The hernia was very straightforward with the most obvious difference with hernias in NZ is the almost complete absence of fat between the layers. These lads are lean machines! We knew therewas no testis on that side or a spermatic cord to preserve. I think the young man probably had a neonatal torsion of the testis in utero. We did check that there was no palpable intra abdominal testis before removing the sac. With no cord, I usually close the inguinal canal so I did not do my usual Maloney Darn. Instead (shock, horror) I did the old fashioned Bassinni repair, much to their delight (they think they have taught me to do hernias their way). Mind you I find it very hard communicating when I do not know the French or Creole so I was not always sure what was being said as I proceeded. It is clear that JC is making a much bigger impact by being able to speak French. There are some residents with a good grasp of English. One of the first year residents came to me to ask if I would teach him the anatomy of the inguinal canal.
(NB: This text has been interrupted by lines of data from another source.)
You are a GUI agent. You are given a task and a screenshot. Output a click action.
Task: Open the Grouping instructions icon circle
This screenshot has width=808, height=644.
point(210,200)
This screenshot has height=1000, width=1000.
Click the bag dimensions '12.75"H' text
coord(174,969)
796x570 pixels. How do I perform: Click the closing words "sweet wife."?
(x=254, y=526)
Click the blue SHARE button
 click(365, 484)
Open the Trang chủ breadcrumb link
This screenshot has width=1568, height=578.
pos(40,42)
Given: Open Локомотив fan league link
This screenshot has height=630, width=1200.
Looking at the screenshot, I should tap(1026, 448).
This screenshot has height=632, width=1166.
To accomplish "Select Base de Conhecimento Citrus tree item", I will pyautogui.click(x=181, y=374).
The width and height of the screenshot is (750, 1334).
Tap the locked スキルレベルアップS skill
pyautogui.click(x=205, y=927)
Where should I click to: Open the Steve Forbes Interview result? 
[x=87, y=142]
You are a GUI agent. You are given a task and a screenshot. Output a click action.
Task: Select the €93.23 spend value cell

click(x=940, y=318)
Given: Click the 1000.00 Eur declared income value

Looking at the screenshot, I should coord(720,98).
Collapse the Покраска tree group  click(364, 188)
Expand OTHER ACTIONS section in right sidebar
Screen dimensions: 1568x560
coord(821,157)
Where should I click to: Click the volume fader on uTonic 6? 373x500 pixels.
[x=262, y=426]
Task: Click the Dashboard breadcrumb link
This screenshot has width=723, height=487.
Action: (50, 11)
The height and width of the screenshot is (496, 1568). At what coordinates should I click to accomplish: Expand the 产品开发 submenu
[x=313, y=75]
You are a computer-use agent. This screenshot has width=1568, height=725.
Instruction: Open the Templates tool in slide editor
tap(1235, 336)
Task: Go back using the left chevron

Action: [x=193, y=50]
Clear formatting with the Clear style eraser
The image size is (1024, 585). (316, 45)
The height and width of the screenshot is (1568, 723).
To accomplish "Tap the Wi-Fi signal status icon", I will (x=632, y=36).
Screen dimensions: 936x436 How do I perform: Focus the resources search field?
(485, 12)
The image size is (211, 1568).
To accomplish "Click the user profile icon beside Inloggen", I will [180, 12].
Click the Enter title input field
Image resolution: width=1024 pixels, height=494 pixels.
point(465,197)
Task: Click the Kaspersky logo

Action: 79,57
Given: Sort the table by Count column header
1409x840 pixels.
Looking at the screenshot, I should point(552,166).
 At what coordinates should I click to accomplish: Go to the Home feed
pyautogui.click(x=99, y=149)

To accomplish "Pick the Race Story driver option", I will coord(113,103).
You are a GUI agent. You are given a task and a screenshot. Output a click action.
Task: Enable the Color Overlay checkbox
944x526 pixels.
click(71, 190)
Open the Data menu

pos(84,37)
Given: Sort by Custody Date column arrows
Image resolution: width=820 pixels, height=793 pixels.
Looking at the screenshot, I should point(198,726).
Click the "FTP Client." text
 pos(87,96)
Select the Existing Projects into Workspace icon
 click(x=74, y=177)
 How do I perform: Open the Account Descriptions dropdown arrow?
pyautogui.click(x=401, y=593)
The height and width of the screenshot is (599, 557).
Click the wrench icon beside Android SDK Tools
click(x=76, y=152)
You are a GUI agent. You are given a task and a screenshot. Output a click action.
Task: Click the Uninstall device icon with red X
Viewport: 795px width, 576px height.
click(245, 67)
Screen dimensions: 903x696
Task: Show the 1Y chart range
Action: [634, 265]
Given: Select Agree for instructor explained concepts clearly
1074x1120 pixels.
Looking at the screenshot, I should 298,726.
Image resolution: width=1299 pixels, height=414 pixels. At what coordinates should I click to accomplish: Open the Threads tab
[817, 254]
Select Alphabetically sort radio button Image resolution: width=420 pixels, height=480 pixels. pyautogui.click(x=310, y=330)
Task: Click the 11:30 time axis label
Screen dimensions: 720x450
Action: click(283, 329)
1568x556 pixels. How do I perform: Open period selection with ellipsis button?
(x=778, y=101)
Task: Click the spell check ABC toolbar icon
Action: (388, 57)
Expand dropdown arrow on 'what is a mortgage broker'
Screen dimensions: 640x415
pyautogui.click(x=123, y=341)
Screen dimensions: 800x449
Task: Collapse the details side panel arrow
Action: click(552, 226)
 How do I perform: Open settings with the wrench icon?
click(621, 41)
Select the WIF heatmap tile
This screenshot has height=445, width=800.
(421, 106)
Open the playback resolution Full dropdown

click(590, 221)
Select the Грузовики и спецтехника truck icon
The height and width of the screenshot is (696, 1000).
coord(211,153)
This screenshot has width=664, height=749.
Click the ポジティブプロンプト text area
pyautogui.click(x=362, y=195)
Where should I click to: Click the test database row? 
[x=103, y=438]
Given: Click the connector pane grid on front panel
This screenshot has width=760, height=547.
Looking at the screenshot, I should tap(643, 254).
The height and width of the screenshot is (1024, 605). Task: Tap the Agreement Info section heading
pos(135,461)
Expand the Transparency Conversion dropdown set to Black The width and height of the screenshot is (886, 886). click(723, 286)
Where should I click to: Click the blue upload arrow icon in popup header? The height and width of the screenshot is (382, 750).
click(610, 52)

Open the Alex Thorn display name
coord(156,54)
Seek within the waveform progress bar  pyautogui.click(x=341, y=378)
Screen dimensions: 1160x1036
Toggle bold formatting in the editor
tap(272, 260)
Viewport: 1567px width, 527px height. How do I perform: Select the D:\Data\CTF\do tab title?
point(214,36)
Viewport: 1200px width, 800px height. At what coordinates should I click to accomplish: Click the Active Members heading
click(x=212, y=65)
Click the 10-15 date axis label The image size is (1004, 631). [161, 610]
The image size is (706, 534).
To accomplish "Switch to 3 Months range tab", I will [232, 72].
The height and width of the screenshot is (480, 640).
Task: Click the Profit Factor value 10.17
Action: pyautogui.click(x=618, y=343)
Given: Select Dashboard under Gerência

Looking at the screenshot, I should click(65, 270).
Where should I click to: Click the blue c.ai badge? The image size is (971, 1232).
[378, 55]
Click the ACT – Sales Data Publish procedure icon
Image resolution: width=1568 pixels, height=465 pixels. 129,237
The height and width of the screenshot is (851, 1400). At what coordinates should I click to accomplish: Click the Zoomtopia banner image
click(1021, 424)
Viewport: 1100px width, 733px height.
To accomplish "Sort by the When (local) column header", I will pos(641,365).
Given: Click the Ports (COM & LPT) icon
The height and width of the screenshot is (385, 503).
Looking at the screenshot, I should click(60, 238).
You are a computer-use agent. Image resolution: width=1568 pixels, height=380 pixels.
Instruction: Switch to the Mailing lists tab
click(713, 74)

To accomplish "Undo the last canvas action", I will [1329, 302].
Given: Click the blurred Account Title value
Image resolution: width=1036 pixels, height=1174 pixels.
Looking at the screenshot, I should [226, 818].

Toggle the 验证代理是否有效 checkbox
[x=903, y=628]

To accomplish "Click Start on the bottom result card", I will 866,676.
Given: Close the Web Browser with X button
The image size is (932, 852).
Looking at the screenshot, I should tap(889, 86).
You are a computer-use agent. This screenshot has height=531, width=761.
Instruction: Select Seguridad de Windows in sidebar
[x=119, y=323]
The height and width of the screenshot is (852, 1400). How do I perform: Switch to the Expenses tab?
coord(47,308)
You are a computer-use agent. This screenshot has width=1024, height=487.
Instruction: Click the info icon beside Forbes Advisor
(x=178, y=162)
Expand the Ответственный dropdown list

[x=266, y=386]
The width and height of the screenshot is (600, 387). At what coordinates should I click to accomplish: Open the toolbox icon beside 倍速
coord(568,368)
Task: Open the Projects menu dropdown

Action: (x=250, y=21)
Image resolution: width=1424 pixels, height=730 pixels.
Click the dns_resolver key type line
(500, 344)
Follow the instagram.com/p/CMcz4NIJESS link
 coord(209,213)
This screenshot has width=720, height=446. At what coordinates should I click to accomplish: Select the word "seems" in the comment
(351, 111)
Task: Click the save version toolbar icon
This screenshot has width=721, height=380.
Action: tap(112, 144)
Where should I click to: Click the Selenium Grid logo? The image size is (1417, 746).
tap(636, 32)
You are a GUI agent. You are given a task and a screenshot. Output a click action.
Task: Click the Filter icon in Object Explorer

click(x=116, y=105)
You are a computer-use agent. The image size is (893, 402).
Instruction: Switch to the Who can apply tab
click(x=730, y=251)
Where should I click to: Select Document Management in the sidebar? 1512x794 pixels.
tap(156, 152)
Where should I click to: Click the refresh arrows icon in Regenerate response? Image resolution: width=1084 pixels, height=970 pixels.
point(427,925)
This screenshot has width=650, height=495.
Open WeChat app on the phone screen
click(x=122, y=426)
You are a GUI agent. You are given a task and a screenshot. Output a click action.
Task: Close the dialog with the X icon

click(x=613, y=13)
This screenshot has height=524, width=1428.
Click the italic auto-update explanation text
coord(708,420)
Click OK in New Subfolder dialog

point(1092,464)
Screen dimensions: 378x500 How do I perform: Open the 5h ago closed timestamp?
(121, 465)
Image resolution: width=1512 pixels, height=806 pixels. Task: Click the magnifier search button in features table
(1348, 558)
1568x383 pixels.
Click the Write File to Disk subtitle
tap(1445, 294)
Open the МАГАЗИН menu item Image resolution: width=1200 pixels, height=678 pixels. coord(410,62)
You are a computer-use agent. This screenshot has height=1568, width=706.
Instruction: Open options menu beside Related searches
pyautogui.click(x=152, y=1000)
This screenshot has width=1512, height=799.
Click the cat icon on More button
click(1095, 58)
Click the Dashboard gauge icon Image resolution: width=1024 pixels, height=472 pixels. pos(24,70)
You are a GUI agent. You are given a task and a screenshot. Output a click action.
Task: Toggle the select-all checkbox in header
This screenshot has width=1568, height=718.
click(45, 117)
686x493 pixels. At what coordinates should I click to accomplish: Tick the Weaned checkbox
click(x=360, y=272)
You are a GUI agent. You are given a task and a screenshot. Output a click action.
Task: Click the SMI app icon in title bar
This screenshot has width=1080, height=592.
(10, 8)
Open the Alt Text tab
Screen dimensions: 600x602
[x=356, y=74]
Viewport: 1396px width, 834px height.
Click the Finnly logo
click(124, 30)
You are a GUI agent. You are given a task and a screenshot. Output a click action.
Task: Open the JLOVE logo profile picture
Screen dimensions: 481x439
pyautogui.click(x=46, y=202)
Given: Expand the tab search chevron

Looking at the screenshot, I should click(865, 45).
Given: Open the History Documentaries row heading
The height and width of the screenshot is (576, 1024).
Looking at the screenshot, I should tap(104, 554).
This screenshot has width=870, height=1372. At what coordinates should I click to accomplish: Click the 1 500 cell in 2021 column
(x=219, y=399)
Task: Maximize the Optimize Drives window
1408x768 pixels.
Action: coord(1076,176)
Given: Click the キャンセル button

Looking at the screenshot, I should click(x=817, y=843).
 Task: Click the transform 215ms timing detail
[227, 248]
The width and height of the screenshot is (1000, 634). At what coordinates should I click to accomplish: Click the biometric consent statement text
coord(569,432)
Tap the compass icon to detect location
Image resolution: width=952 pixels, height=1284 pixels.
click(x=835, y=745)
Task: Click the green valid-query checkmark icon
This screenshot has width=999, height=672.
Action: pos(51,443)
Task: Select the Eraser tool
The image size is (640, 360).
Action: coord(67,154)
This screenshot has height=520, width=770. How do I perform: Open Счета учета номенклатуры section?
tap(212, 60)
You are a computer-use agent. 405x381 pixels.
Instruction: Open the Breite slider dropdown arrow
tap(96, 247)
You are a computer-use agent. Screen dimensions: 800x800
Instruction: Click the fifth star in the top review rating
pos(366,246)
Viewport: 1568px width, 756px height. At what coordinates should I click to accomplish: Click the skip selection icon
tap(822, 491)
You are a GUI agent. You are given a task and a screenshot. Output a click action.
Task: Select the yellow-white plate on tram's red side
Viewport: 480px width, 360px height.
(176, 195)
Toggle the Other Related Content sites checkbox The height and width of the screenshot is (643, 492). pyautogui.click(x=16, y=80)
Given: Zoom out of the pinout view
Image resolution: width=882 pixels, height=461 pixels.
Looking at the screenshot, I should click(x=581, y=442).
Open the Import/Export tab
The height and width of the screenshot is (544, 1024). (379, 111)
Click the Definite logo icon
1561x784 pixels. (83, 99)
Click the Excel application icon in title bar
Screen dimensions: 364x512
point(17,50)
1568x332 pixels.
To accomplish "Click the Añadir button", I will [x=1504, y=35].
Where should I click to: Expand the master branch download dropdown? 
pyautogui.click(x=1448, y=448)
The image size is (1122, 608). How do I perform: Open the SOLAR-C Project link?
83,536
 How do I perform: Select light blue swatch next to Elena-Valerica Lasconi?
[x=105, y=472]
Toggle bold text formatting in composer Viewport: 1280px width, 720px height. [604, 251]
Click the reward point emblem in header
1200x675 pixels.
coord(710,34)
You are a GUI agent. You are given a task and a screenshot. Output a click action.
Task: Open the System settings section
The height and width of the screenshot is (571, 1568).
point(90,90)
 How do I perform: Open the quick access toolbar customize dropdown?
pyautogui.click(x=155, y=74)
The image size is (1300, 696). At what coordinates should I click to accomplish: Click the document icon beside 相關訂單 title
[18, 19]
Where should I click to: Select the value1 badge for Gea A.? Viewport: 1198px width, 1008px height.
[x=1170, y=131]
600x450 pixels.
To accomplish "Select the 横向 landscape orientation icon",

One of the second year residents (Gilbert) has the record for learning to do hernias in 6 months and this resident wants to beat that record. I'm not sure that after 30 years of doing hernias I can say I have mastered it completely, but that is the way here in Haiti. I was able to give some tips during the down times in my day but it was clear he has not got even a basic understanding of the anatomy yet.

By this time, JC had started his last case in the small room. It was an excision of distal ulna that was protruding through the skin after a bad fracture of the distal radius and ulna some months before. The local witchdoctor had been consulted but the bone was still sticking through the skin. JC managed to find an Esmarch bandage to act as tourniquet to reduce bleeding. During

the procedure he noted a fly landing on the sterile field. The Haitians joked that this was a new sterile species of fly they breed here.

Eventually, they day was done about 5.30pm and we took a taxis home through the light rain that was still falling at dusk. The others were waiting for their dinner (shepherd pie!). The frustrations of any hospital system are evident here. Surgeons being bumped for a more urgent case, slow turnover, inadequate preoperative assessment delaying operations, equipment failure, unnecessary rituals, are all magnified here by the lack of infrastructure. Nevertheless, they do very well for the limitations they have. It makes the complaints we make at home look stupid. We have so much but are ungrateful. They have so little, but are thankful for what little they are able to do.

This last picture above shows Dale's emotional farewell lunch at the rehabilitation centre on Tuesday. She had certainly made an impact by the time she left on Wednesday to return to NZ. I with Kim and Steve will be following next Wednesday as another physio arrives.